Does TPM/Secure Boot have any effect on OS or game performance?

Recently I went digging through my BIOS to enable those settings in preparation for the official Windows 11 launch later this year. If "DirectStorage" ends up being restricted to Win11 then seems to me I've gotta make the jump and at a glance some of the UI changes seem nice to me.

One thing I'm wondering about though is the title -- namely do these security settings negatively impact performance in some way? In my BIOS they were both Disabled by default and I've heard here and there that certain software fixes for various security flaws have negatively impacted performance to some extent in the past so I wondered.

If there is some potential negative effect then perhaps best to leave them OFF til Win11 actually rolls out, but if not then I'd rather just go ahead and leave them enabled for an easy upgrade later. Thanks!

 

my understanding the hit to performance is on boot? but when i was messing with stuff i say no hit to boot performance, gaming i dont know as i just turned it all off no point even having it on even it supported if my cpu is not supported

 

no, tpm and secure bot alone don't affect gaming performance. Bitlocker can (different performance impact on same drive depending on bitlocker method used).

 

Thanks!

 

Disabling csm you have can use ultra fast/fast boot so if nothing it can even speed up boot time. Nothing to do with OS performance tho.

 

As others have said, no just enabling them won't hurt general use.

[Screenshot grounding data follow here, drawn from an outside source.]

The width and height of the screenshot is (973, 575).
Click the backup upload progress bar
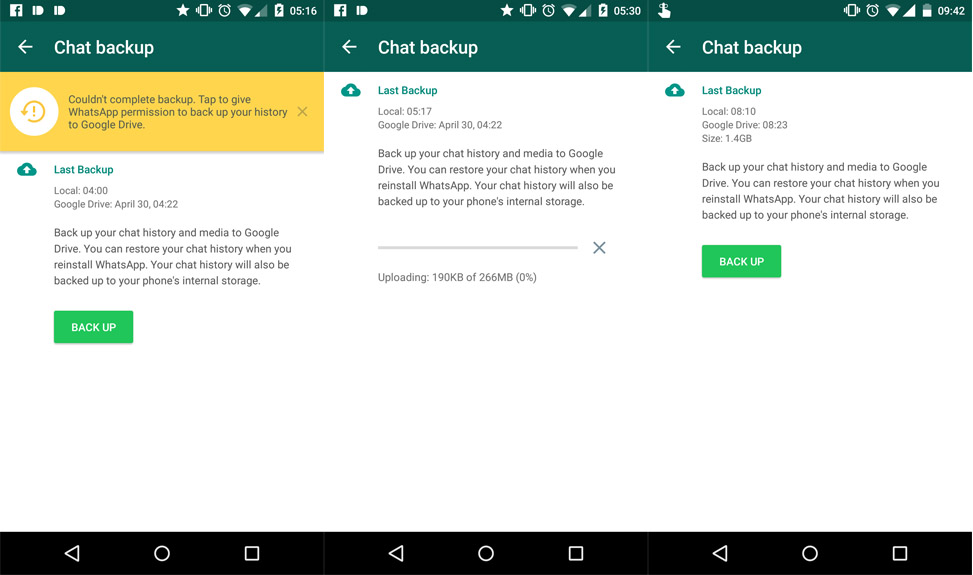[477, 247]
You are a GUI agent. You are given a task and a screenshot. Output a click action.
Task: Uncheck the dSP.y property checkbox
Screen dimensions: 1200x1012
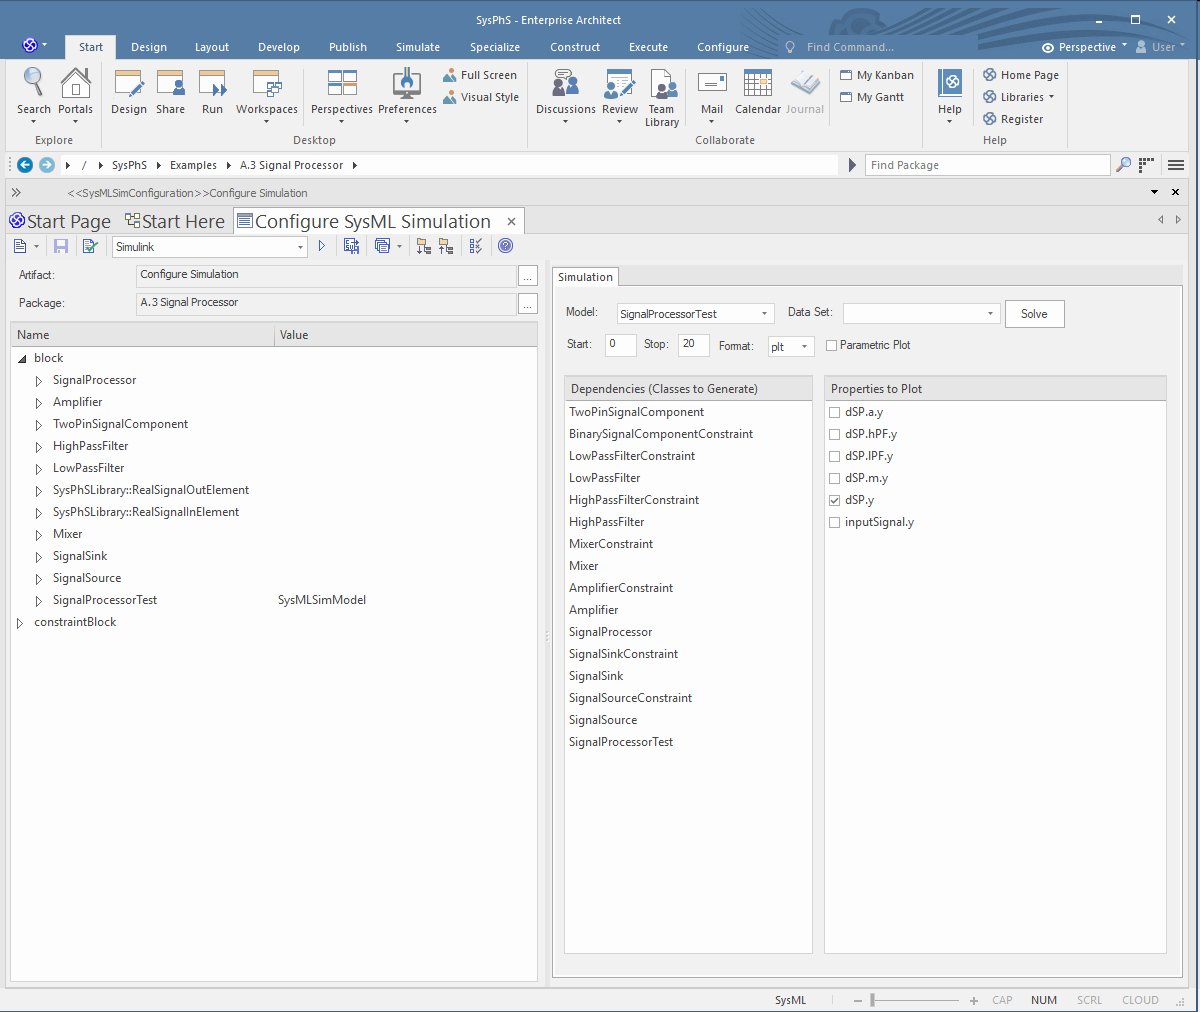tap(834, 500)
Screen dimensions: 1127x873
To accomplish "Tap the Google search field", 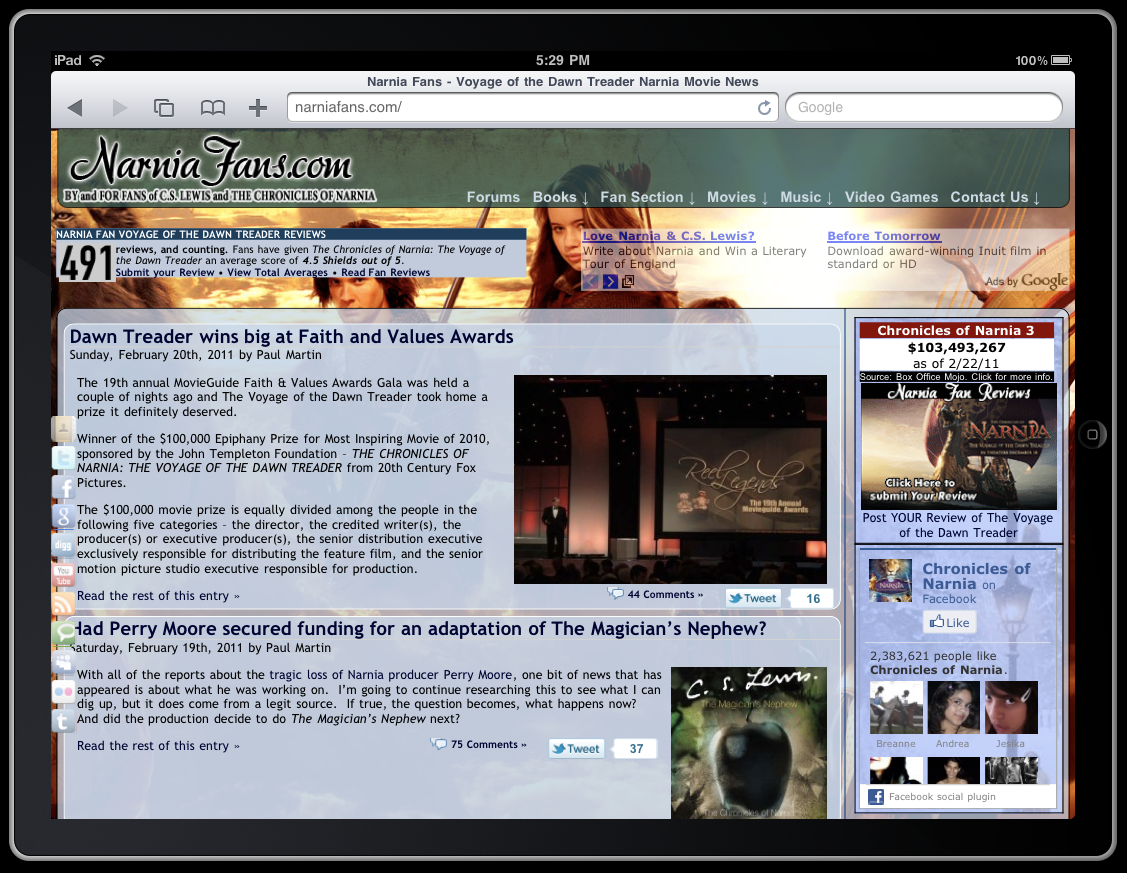I will [923, 108].

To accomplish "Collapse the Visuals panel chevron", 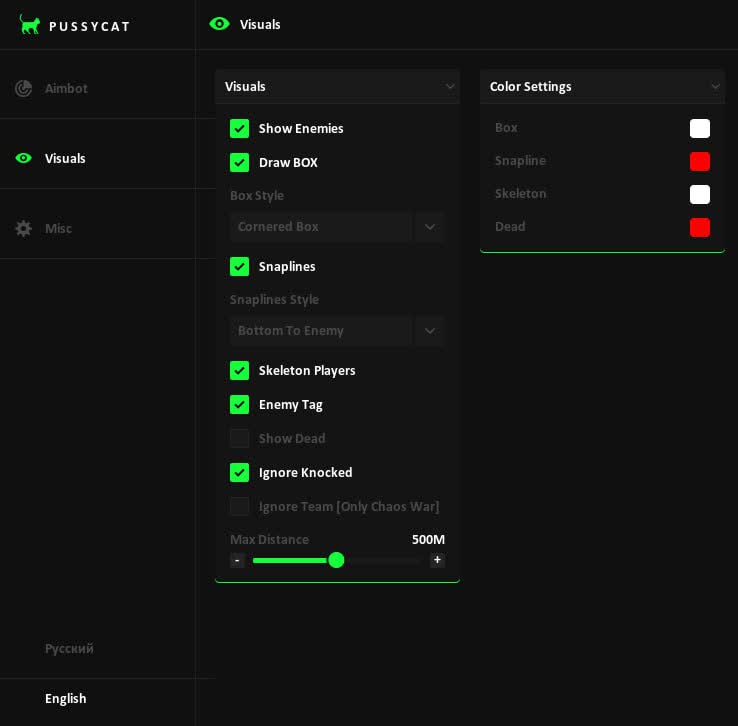I will pos(450,87).
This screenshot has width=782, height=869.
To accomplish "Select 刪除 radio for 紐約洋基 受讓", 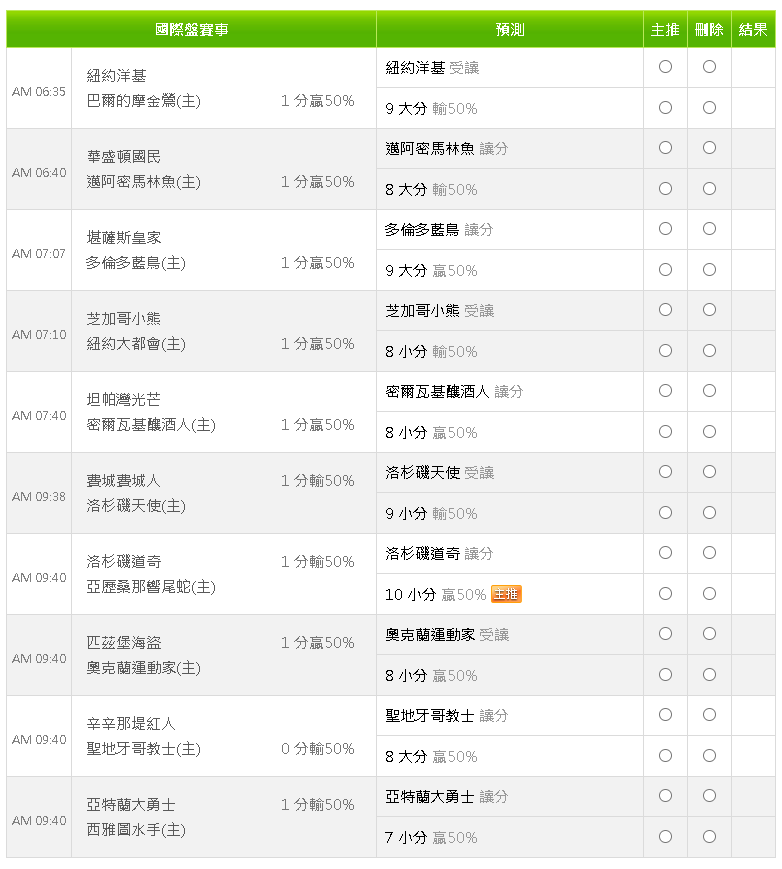I will click(x=709, y=67).
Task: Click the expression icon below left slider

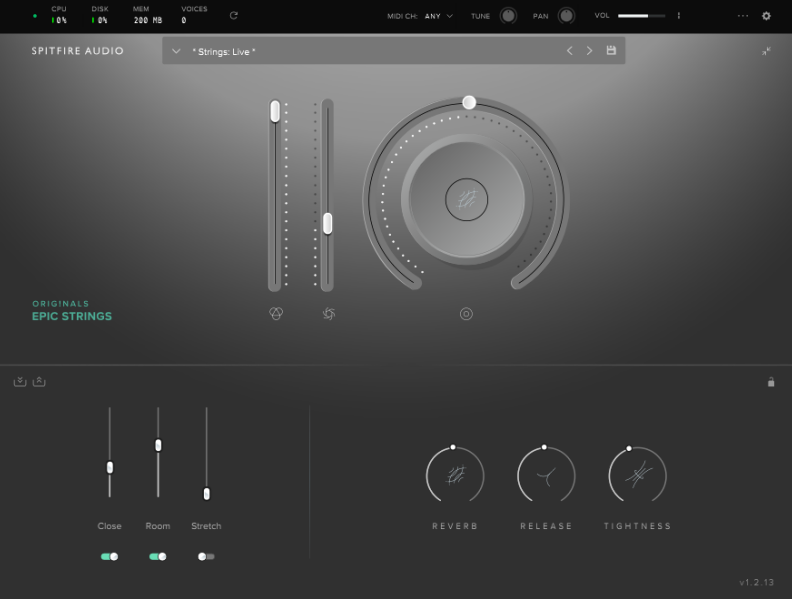Action: click(x=276, y=314)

What could have an impact is if they actually do force the virtualisation based security with Windows 11 or not, indications are they they will be doing so.
(This is why TPM is potentially going to be required)

Effectively the OS would run behind a HyperV VM, how much this on its own could hamper system performance I'm not sure but there would be some impact.

Our work devices use VBS in Windows 10, now admittedly we have a crap ton of other monitoring software on them too but their performance isn't close to how a vanilla Windows 10 install behaves on the same hardware.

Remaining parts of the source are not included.